The marriage of girls under the age of 18, according to the New York Times, puts social, financial, and educational burdens on girls. In many cases, they do not have the right to divorce as minors, and are often subject to domestic abuse, and in some cases, human trafficking. India currently has the highest number of child marriages, with 15,509,000 underage girls married as of 2017. Bangladesh has the second highest number, followed by Nigeria, Brazil, Ethiopia, and Pakistan.
Thanks to action by the United Nations, organizations like Girls Not Brides, and certain government administrations, the worldwide problem is slowly being eradicated. South Asia’s (mostly the countries of India, Pakistan, Bangladesh, and Sri Lanka) risk of child marriage among girls fell from fifty percent to thirty percent due to India’s initiative to stop child marriage, according to the New York Times. India passed its Prohibition of Child Marriage Act in 2006, criminalizing marrying anyone under the age of 18 with high fines and a jail sentence. In 2018, according to Girls Not Brides, a mobile app was created to alert authorities about forced child marriages.
In Pakistan, the marriage of girls 16 years old and over is legal, but the fine of marrying an underage girl is 1 million rupees and up to ten years in prison, according to Girls Not Brides. In Bangladesh, marrying people under 18 is illegal, however, there is a loophole in the law saying that children can get married in “special cases.” The definition of these special cases remains unclear.

The Bangladeshi government aims to reduce marriages among children ages 15-18 by one-third. This year, the Bangladeshi government also helped develop an app where wedding officiants could verify the bride and groom’s age through a database. South Asian countries have some of the highest rates of child marriage, but even though it is slow, progress is coming.
South Asia still requires long strides to counter the outdated and harmful practice of child marriage, sub-saharan Africa also has a long way to go, being the site of one-third of all child marriages in the world. According to the Economist, three out of four girls in Niger are married before the age of 18, and the legal marrying age is 15. However, in Ethiopia, child marriage has declined by one-third in one decade alone. This may be due to the government and religious leaders spreading the message that underage marriage hurts both the children forced into marriage and the community itself. While a great stride for Ethiopia, a large part of sub-saharan Africa still has child marriage that has been reduced in very few numbers. Often, corruption in the government and law enforcement in certain countries prevent law officers from arresting those who marry children and perpetuate the cycle of poverty, child marriage, and lack of sufficient resources.
In Europe, many countries have banned child marriage, like Germany, Sweden, and the Netherlands, however, countries like Austria, Italy, Belgium, Spain, and the U.K have loopholes in laws that allow for marriage of underage people. The European Parliament called for the EU to fund projects and develop strategies to get rid of child marriage, not only around the world but also in Europe, according to the Human Rights watch.
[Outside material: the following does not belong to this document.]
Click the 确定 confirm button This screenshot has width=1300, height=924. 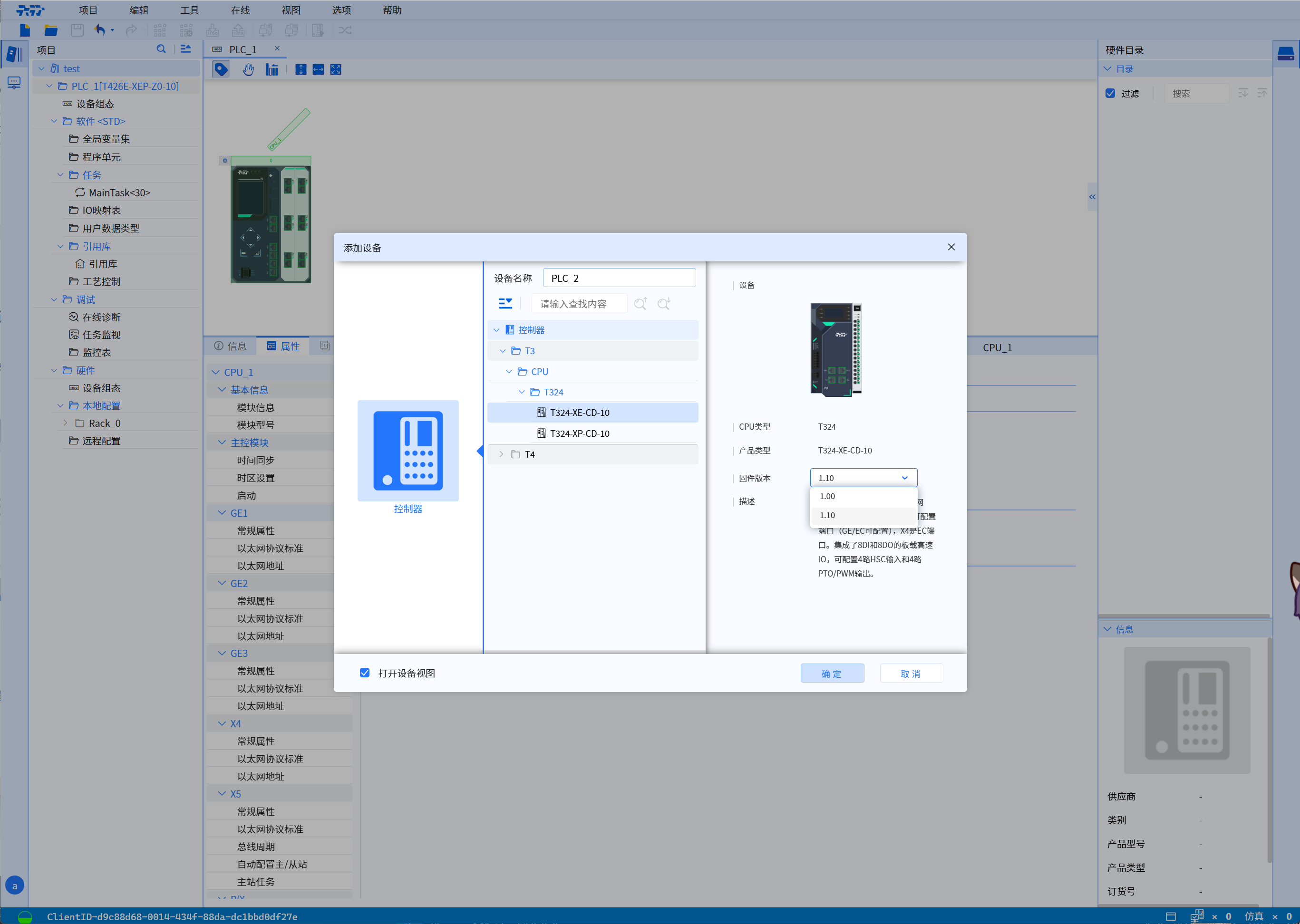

The backward practice of child marriage is still legal in many U.S states. Delaware became the first state to completely ban marriage of people under the age of 18 in May of 2018. According to the New York Times, between 2000 and 2015, around 200,000 minors were married in 41 states.
Tahirih Justice Center, a non-profit organization that helps victims of violence, also helps those in the United States who were forced into child marriages. Alex Goyette, Policy Associate at Tahirih says, “California is one of the many states that allow legal child marriage. Some state legislators attempted to end the practice recently, but the bill was weakened with various amendments before final passage.” When asked about how we as a community can help end child marriage in the Bay Area, Goyette said, “Anyone interested in ending child marriage in the Bay Area should contact their state legislator, and ask them to do so.” Child marriage is unfortunately very alive all over the world, and reforming our communities and governments may just help us tackle the worldwide problem.